Anemone americana, the Round-lobed Hepatica, is one of the best known and most popular early wildflowers in the Central Piedmont of North Carolina. While appreciated for its blue flowers, it is also known for its colorful evergreen foliage. The wide leaves have three rounded lobes with smooth margins. Old leaves wither and die in the early spring, generally after the bloom, as new leaves appear. The shape never changes throughout the year, and no new leaves are added after the early spring. Leaf colors do change, as will be illustrated in the following pictures.
Below is a typical Round-lobed Hepatica in bloom. The leaves are a deep green with many showing various degrees of purple coloration, characteristic of older leaves.
The photo below illustrates the reaction of a Round-lobed Hepatica to a late winter prescribed burn, which destroyed the older leaves and burned most of the litter around the plant. In this case, flowers and leaves are unfurling simultaneously. Note the dense hairs on the flower and leaf stems, and on the flower bracts. The prescribed burn took place two weeks before this photo was taken.

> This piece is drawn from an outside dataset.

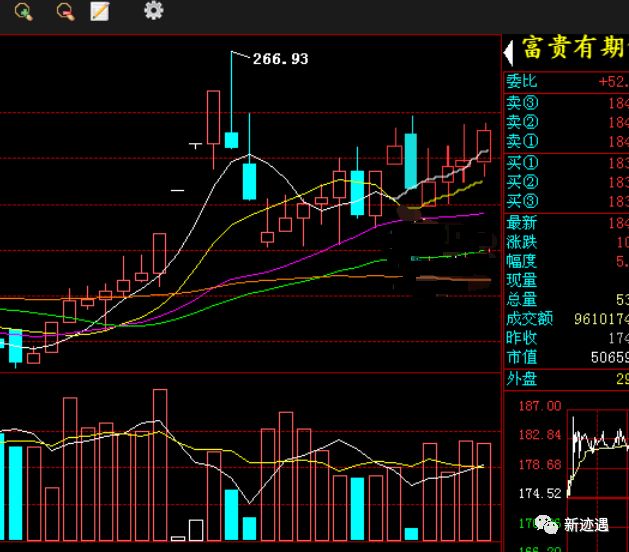
Task: Select the 266.93 peak price label
Action: 280,59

New leaves are a bright, vivid green, matching the color of many of the surrounding herbaceous plants.
Below, in a late winter photo, leaves have darkened and purple colors can be seen starting on one leaf.
Some leaves turn almost completely purple in late winter.

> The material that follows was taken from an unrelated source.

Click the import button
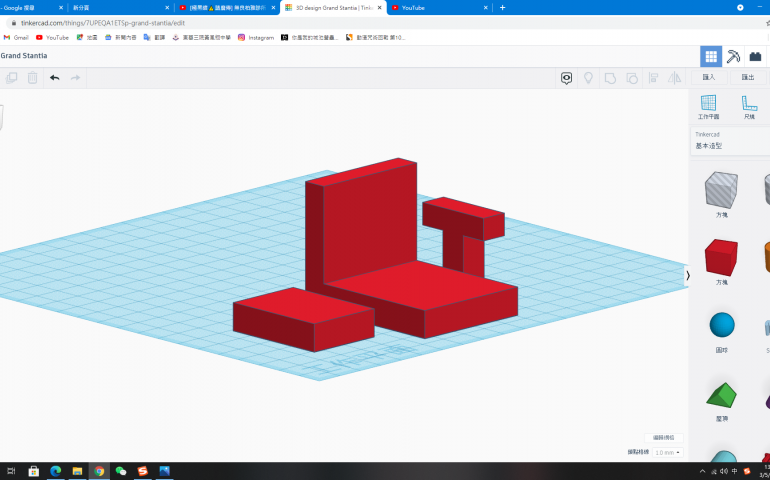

Adjacent to the plant in the preceding photo, were several unusual Round-lobed Hepaticas that were purple with only very faint variegation.

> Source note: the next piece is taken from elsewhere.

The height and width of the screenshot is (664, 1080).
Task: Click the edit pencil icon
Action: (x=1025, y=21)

Another common name for Anemone americana is Liverleaf. The leaf below illustrates the color, variegation patterns, and shape that reminded the early naturalists of liver, which also has three lobes.
Ranunculus recurvatus, the Hooked Buttercup, is a relative of the Hepaticas in the Buttercup family, the Ranunculaceae. Contrary to the Round-lobed Hepatica, the Hooked Buttercup changes leaf shape throughout its development, but does not change color. The two generally bear no resemblance to each other, but they do cross paths when the Hooked Buttercup goes through the three-lobed leaf stage during its development.
Recently, an unusual population of R. recurvatus was found along a stream bank. These plants had a darker green color than normal, and heavy variegation. At a distance, these plants could have been mistaken for Hepaticas, but a closer look revealed that they were R. recurvatus. See below.
The Hooked Buttercup begins its development as a small, nondescript leaf or group of leaves, that resemble many seedling plants.
The next group of leaves to develop have the typical color and show a three-lobed division, with the cleft between the lobes becoming deeper as leaves continue to be added.
Small, yellow flowers appear on the mature plants. As leaves continue to be added, the lobes become longer and thinner. A number of small, developing plants can be seen at the bottom of the photo below.
The Hooked Buttercup gets its name from the tiny hooks that appear on the fruits as they are formed.
Both Anemone americana and Ranunculus recurvatus are native plants, and both prefer moist hardwood forests. R. recurvatus especially likes streamsides and riversides, while A. americana prefers a more upland location. Although its flowers are individually very small, when large populations of R. recurvatus occur along streams, the collective yellow flowers are easily visible.